▸ **PROBLEM DESCRIPTION**
Would you print the records below without changing anything?

"""

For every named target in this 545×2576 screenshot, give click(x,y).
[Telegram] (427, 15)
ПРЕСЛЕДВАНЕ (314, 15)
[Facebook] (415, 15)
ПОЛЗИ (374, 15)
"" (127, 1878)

"""

▸ **RESULT**
For every named target in this 545×2576 screenshot, give click(x,y).
[Telegram] (427, 15)
ПРЕСЛЕДВАНЕ (314, 15)
[Facebook] (415, 15)
ПОЛЗИ (374, 15)
"" (127, 1878)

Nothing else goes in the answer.